Rivers are not mere matter for human use, but living beings- who should be recognized as such in both imagination and law. Is a River Alive? is a a passionate, immersive and revelatory story which will open hearts, spark debates and lead us to the revelation that our fate flows with that of rivers – and always has.
Renowned nature writer Robert Macfarlane takes us on several exhilarating journeys across the globe, including the Ecuadorean cloud forest and the head forest of Rio Los Cedros, onto the wounded creeks, lagoons and estuaries of the dying waters around the city of Chennai in India, the Mutehekau Shipu (or Magpie river), 600 miles north-east of Montreal, urging us to vest rights in natural objects, confronting the realities of living, beating heart of the riverine world.
Macfarlane confronts the gross failure of our existing laws to protect rivers from harm, and homes in on developments. He acknowledges the beliefs of indigenous communities, who have embraced nature-first worldview for millennia.
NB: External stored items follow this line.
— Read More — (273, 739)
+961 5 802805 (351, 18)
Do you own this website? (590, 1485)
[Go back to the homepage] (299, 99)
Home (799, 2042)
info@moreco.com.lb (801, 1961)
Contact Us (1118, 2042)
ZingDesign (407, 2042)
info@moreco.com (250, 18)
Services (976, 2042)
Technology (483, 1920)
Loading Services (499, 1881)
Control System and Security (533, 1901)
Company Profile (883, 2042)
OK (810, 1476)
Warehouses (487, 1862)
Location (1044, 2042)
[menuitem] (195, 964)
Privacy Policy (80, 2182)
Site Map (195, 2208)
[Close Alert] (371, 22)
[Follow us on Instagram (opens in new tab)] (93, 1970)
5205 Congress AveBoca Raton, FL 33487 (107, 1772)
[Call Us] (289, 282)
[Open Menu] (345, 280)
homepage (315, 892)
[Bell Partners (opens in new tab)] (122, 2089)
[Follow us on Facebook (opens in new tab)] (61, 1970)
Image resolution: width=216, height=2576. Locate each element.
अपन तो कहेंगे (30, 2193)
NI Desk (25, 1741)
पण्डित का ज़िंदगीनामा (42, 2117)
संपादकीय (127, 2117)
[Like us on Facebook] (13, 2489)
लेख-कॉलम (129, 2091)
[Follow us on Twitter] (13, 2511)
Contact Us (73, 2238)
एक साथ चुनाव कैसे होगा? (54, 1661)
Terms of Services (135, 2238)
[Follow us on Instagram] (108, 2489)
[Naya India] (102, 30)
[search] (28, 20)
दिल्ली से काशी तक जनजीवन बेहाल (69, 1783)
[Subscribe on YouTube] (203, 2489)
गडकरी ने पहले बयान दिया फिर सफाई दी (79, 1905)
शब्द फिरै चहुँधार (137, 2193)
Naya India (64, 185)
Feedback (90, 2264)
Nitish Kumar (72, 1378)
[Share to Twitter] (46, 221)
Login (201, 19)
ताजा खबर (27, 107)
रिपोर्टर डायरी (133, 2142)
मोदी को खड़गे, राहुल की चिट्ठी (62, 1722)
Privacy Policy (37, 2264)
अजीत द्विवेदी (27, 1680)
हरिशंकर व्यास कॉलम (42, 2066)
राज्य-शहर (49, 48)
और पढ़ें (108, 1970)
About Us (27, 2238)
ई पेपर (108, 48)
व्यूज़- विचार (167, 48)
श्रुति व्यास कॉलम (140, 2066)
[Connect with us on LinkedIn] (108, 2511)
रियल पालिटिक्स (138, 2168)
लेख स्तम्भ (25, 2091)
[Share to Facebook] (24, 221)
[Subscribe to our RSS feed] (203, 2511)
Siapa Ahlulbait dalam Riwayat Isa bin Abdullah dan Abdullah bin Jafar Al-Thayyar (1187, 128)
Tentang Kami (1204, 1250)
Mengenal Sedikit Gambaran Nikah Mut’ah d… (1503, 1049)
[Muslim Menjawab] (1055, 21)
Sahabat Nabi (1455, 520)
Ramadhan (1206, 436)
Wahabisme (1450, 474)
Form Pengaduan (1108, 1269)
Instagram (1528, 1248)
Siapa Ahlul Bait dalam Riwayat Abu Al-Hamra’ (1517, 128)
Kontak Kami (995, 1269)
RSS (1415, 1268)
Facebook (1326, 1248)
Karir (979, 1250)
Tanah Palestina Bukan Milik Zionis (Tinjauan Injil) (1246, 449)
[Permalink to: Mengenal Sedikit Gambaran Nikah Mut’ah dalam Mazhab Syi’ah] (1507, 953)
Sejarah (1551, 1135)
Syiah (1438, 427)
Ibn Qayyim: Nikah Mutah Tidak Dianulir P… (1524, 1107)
He writes of Ecuador’s constitution, amended in 2008 to recognise actionable rights of nature, of a judgement of the Uttarakhand High Court, in 2017, decreeing that the Ganges river is recognised as a “living entity” with rights under the law and of resolutions adopted by First Nations indigenous communities and local authorities that recognise the Magpie river to be a “legal person” with “fundamental rights”.
Macfarlane offer us the power and timeliness of the nature world, in a familiar style to his many readers but now adopting a more overtly political tone, with a call for a new direction. Our classic law built around the human, have failed, and we need another way, one that ruptures the shackles of our learnt and inherited imaginations, and the limits of the legal institutions that have trapped us. Let’s imagine that a river lives and has rights of its own.
Is a River Alive? By Robert Macfarlane, Hamish Hamilton £25/ WW Norton $31.99, 384 pages.